> Texto dado
☆ ☆ ☆

Ora bem, aqui temos uma comédia divertida, que fala de portugueses em França com elegância e bom gosto, com algum orgulho na nossa maneira de ser, sem choradinhos inúteis, colocando os pontos nos iis, quando é necessário, mas com evidentes qualidades narrativas e muito boas interpretações. Falemos dos portugueses de gema: Joaquim de Almeida tem uma das suas composições mais conseguidas, Rita Blanco está uma actriz magnífica, merecendo todos os encómios, Maria Vieira recupera com justeza o tom da comédia popular portuguesa. Depois há a família dos patrões franceses, bem representada por Roland Giraud, Chantal Lauby e Lannick Gautry, todos eles certos e seguros, bem como os demais. Ruben Alves, que se estreia aqui na longa-metragem, demonstra uma maturidade inegável, na escrita, na concepção, na direcção de actores. Sem se pavonear escusadamente, com alguma humildade na aproximação do material a filmar, dá uma lição de eficácia a que o público francês primeiro (mais de 1.200 milhão de espectadores) e o português agora (180 mil nos primeiros dias) tem correspondido brilhantemente.
Dá gosto entrar numa sala quase esgotada e ouvir as reacções francas de uma plateia rendida. Não à facilidade, de que certamente alguns críticos habituais irão acusar o filme, mas à segurança de quem tem unhas para tocar o fado (que também aparece, assim como Pauleta!). Nem sempre Coimbra é uma lição. Às vezes ela vem de fora, de um emigrante português em Paris.

☆ ☆ ☆

> Excertos de dados
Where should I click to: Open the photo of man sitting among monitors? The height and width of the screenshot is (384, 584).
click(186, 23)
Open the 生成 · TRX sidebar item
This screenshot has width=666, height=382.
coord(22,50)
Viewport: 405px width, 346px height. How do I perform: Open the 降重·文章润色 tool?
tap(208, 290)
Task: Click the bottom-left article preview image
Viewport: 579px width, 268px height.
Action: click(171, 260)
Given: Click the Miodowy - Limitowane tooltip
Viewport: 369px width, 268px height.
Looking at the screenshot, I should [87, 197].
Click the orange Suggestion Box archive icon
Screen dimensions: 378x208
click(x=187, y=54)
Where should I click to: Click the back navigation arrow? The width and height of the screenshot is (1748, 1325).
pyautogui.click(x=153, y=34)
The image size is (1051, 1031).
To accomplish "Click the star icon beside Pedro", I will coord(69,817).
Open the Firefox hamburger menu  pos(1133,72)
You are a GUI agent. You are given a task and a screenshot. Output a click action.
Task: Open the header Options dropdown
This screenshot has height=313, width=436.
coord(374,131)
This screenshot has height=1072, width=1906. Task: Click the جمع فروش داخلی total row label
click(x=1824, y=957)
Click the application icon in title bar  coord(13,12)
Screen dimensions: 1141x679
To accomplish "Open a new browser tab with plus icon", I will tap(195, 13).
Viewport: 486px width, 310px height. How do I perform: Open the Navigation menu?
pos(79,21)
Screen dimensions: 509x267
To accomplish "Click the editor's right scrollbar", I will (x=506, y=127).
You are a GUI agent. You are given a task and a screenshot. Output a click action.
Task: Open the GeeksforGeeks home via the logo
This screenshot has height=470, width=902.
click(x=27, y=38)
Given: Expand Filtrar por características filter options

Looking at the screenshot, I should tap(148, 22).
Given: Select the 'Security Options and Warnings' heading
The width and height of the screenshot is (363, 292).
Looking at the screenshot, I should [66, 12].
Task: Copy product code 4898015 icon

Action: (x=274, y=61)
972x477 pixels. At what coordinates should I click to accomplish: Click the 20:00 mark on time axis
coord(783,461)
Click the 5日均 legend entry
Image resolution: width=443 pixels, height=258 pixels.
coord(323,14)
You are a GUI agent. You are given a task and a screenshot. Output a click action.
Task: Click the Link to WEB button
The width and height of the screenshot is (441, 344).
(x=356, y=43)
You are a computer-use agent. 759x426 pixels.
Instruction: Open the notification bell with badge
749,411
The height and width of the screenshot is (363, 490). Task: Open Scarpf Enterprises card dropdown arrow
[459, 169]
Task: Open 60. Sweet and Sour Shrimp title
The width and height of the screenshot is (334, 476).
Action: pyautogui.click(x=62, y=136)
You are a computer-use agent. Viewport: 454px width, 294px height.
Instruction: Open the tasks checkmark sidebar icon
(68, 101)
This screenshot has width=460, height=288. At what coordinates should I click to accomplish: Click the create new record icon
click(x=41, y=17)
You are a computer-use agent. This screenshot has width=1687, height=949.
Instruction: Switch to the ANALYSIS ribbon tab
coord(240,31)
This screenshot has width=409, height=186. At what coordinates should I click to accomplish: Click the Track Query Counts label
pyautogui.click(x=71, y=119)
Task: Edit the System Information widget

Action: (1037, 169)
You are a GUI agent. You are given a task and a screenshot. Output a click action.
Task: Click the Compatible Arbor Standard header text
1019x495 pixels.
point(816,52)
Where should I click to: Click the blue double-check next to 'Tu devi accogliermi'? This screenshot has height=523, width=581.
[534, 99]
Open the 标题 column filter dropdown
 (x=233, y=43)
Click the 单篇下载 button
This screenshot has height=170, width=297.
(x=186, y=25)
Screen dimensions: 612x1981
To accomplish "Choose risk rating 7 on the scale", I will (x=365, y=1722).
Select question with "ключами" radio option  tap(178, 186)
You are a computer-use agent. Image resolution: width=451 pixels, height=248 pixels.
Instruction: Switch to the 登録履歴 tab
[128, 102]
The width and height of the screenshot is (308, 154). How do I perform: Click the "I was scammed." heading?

☆ ☆ ☆

> Tarefa curta
Segundo o texto dado, quem se estreia na longa-metragem com este filme? As linhas não têm qualquer papel neste exercício.

> Resolução da tarefa
Ruben Alves.